Al salir, aprovechamos para tratar de entrevistar a tripulantes de pequeñas embarcaciones apostadas en Puerto Nuevo. Los resultados fueron negativos salvo por una recomendación: «Pregunten en el Club de Pescadores, ellos siempre tienen cosas para contar». El tono burlón habría hecho dudar al más confiado. Pero, como aprendimos en nuestras investigaciones, nunca despreciamos las fuentes.

El Club de Pescadores tiene una larga historia de pasión y esfuerzo en común. El edificio, terminado en 1937, es una parada obligada si uno quiere disfrutar de una agradable panorámica del río. Además, su muelle de más de 500 metros favorece las condiciones de pesca.

Después de varios días encontramos un testimonio más que interesante. R
EMIGIO
S., socio del Club, admitió conocer historias particularmente extrañas.

—Acá se miente mucho, para empezar, con lo que cada uno pesca. No digo que enganches algún pejerrey, algún dorado, pero te salen con cada cosa. A mí, pescar me relaja, me olvido de todo; de mi suegra, de las deudas.

Preguntamos si consumían lo que extraían, a pesar de la contaminación de las aguas.
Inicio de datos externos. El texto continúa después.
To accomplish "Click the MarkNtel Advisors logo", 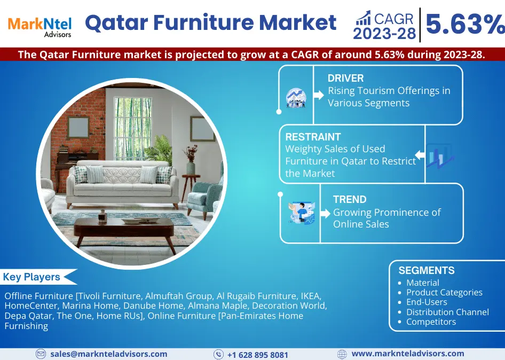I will pos(39,26).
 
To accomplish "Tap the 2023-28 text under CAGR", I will pos(384,34).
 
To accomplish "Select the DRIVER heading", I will pos(345,78).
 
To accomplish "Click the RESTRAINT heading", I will pos(313,137).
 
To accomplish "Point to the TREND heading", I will pos(350,199).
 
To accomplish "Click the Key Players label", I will pos(31,277).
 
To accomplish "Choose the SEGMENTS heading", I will pos(427,270).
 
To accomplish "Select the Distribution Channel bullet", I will pos(447,312).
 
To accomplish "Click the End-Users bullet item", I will pos(427,302).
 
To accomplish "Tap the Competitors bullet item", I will pos(431,322).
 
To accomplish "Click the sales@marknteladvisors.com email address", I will pos(108,354).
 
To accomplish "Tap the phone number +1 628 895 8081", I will pos(257,355).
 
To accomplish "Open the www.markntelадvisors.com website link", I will pos(407,354).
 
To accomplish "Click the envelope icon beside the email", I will pos(41,354).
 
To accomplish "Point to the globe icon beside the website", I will pos(342,354).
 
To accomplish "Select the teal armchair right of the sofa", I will pos(206,195).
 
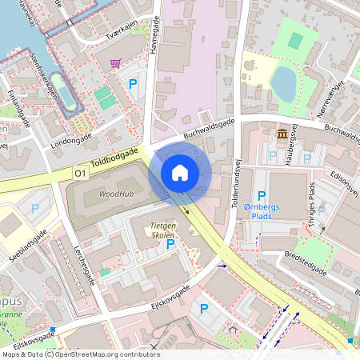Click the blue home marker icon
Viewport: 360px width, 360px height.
(x=180, y=172)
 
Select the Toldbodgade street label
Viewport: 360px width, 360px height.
(x=114, y=160)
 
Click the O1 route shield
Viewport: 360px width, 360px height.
(x=80, y=173)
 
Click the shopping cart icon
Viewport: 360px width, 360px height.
(x=116, y=62)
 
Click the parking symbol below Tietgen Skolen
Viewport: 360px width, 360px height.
(x=170, y=245)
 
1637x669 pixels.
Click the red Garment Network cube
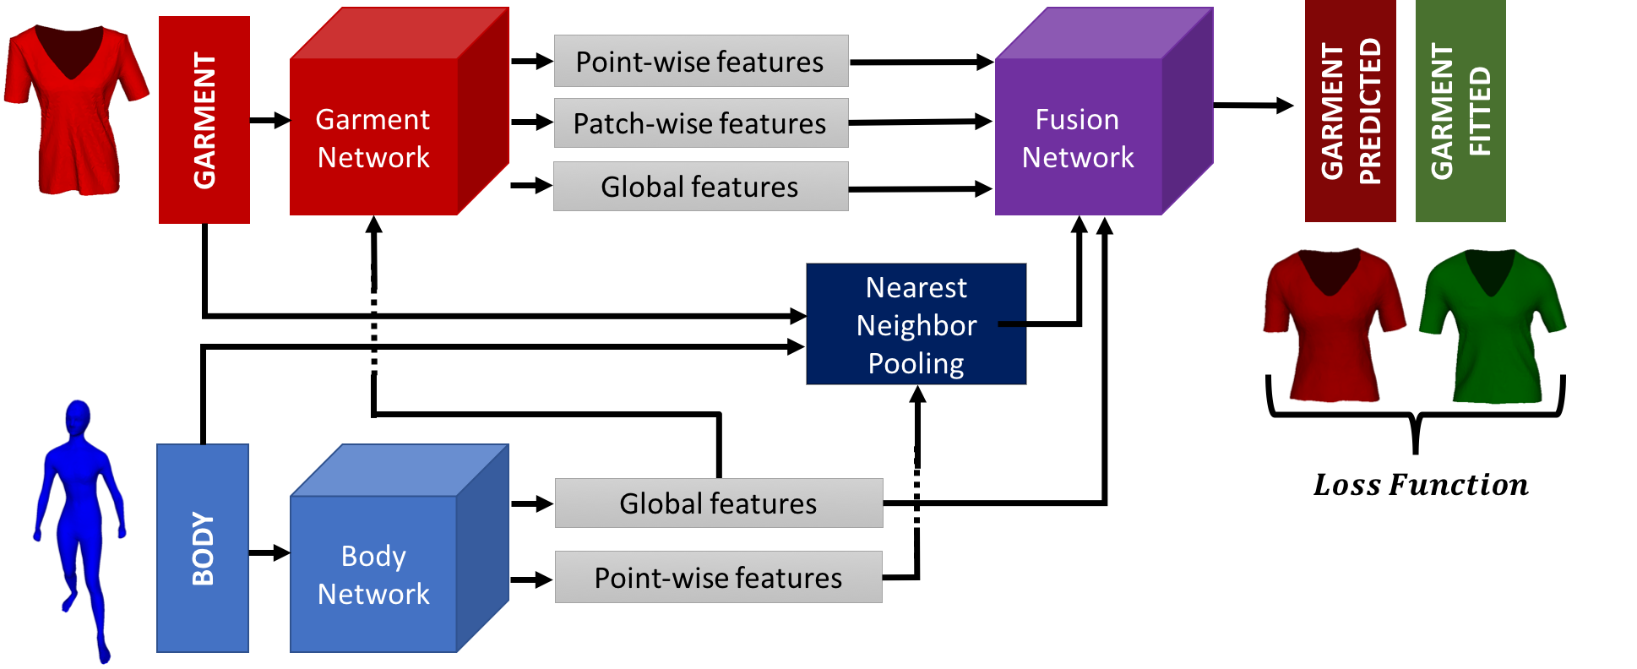(x=374, y=137)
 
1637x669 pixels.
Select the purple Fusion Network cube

—Nunca me pasó nada. Mientras no vengan ejemplares de tres ojos o dos colas. Volviendo al tema, a la tardecita nos reunimos con los muchachos, bah; los otros veteranos como yo, y entre mate y mate se cuentan cosas. Desde bichos que no existen y que andan lo más panchos por el río hasta cosas que no deberían estar ahí.

Pedimos más precisiones.

—Esto me lo comentó un señor, y cuando digo señor lo digo con todas las letras. De esos hombres ya no quedan. No se fabrican más de esos. Y estoy hablando de Norberto Bevilaqua. Beto para todos. Un amigo de sus amigos.

Brevemente, en el rostro curtido de Remigio apareció otra expresión. Una expresión de añoranza, de nostalgia lejana y unas lágrimas diminutas asomaron de sus ojos profundos.
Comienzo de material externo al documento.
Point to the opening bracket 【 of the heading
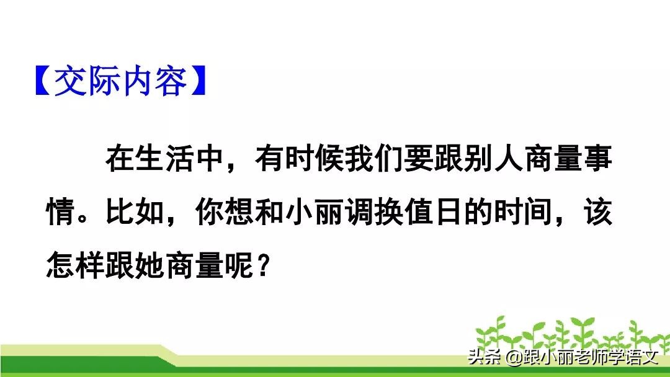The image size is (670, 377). [x=42, y=82]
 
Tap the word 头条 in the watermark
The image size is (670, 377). [x=485, y=358]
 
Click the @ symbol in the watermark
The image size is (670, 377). [x=514, y=358]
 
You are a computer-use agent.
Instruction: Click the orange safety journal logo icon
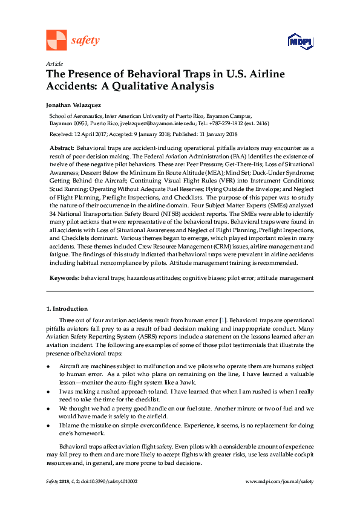(56, 40)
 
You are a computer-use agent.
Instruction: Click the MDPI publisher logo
(300, 41)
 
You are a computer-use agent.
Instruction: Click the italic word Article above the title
(54, 64)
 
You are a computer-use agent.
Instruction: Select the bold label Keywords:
(64, 278)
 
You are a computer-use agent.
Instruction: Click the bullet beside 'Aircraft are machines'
(48, 367)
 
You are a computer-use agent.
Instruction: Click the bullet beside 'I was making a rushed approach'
(48, 391)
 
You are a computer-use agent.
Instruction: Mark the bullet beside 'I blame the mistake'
(48, 426)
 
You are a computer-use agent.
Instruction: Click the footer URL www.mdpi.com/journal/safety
(280, 481)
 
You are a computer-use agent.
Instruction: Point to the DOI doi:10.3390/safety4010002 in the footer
(106, 481)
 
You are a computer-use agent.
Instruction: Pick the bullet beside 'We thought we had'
(48, 409)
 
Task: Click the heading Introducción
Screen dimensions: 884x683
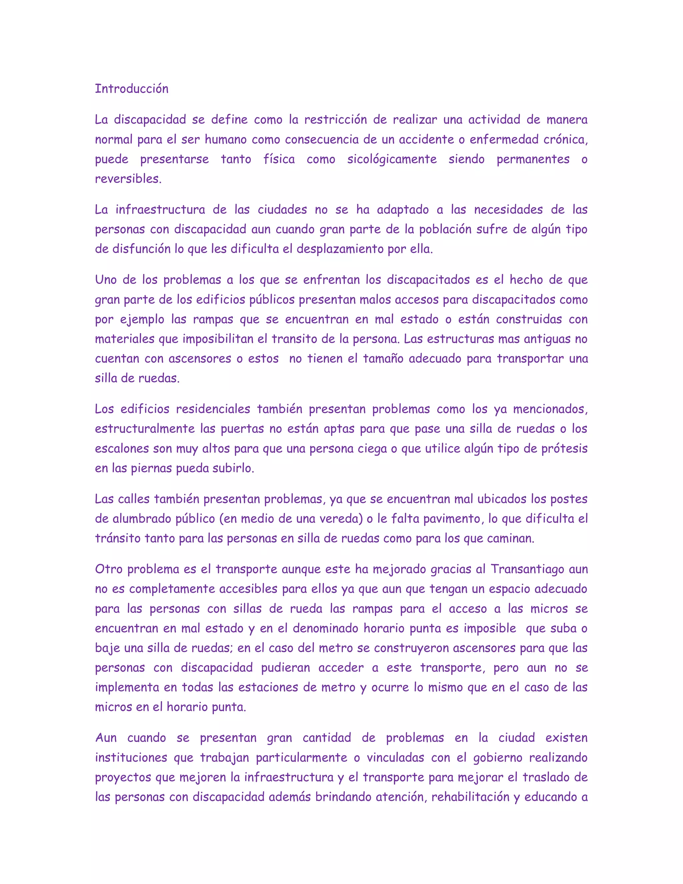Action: point(131,89)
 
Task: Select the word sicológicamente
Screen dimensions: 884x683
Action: point(392,159)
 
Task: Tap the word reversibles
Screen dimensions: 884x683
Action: point(128,179)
—Al principio nadie le creyó, pero Beto, a quien se le cruzara por el camino, le insistía con lo que había visto. Era a finales de septiembre y estaba muy frío todavía. Beto estaba empecinado con enganchar una boga. Y se quedó solo en el muelle, en la punta. El día se venía a pique pero él estaba ahí. La tarde era clara a excepción de una pequeña nube baja a escasos cien metros. En medio de esa nube bajísima había un barco. Un velero no. Un buque de porte considerable. Beto, siempre curioso (era un gran observador de aves), sacó su largavistas y lo que vio lo dejó helado. Como dije antes, si bien nunca lo pudo demostrar, Beto no dudó ni por un instante de qué barco se trataba. Él conocía de embarcaciones. Era una cazatorpedera, era «La Rosales».
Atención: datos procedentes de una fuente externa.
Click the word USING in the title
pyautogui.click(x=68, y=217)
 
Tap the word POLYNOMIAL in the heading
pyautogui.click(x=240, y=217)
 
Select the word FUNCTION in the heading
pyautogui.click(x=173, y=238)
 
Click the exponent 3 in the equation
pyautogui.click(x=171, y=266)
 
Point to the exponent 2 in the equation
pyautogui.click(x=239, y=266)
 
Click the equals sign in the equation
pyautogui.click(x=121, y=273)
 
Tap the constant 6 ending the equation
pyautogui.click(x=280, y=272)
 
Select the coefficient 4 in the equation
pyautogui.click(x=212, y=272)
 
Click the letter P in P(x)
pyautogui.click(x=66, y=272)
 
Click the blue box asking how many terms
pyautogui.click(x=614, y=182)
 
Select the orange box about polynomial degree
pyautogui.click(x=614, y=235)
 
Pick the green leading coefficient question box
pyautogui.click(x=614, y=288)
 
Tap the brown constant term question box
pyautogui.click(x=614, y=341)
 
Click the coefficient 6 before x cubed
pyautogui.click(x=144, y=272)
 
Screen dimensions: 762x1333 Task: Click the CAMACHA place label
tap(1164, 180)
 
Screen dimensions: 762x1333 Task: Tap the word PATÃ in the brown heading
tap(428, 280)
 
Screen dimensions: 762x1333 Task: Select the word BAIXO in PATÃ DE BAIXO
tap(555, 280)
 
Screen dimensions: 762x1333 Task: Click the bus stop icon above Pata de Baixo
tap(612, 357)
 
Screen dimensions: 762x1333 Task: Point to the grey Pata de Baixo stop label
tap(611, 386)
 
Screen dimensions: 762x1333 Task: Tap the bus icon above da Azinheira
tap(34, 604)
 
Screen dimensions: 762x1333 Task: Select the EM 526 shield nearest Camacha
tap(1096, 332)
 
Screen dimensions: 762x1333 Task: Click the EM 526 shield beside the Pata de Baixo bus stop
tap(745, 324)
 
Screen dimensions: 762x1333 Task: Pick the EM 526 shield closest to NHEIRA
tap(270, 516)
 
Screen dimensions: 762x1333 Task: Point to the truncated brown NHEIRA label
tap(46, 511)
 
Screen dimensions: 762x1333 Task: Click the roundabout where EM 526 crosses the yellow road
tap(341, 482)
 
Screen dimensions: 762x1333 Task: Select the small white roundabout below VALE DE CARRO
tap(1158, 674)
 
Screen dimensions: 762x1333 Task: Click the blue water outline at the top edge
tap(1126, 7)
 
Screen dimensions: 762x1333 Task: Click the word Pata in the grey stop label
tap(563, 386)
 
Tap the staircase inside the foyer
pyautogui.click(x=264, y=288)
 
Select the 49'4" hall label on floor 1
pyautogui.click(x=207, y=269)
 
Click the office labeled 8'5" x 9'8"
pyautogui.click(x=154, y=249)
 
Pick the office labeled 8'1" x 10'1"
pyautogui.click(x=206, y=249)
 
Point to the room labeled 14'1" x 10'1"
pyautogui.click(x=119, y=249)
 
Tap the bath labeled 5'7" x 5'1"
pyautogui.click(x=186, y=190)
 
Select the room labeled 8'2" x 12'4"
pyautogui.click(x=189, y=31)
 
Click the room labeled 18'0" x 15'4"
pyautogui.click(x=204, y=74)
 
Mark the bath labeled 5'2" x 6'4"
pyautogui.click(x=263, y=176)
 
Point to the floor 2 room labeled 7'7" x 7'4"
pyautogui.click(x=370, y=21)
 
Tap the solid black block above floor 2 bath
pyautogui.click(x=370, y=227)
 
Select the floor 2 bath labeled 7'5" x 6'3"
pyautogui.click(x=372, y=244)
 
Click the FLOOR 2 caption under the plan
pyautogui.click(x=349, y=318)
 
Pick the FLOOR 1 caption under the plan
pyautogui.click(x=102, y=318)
Le preguntamos si se refería a la misma embarcación que naufragó frente a las costas de Uruguay en 1892 y que había salido del puerto de Buenos Aires y se dirigía a España con motivo del cuarto centenario del descubrimiento de América.

—Esa misma, enterita, con tripulación y todo, pero cien años después. Beto identificó perfectamente el nombre. También contó que la tripulación se mantenía activa.